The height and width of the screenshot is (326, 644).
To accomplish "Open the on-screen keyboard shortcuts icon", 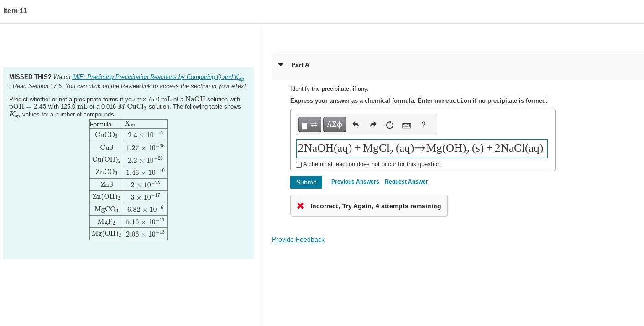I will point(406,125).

--

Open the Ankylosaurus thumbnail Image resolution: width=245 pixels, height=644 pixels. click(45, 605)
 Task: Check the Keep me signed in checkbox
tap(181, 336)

---

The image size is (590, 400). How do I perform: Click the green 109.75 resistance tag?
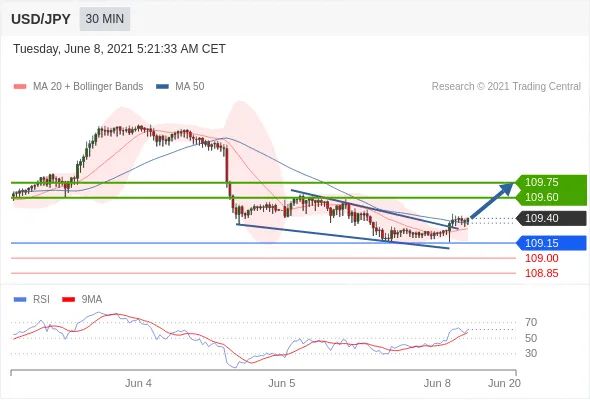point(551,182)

▸ **Instructions for the task**: Copy whichever lines above contain the string "height".

▸ **Response area**:
The height and width of the screenshot is (326, 644).
Open the Ankylosaurus thumbnail Image resolution: width=245 pixels, height=644 pixels. click(45, 605)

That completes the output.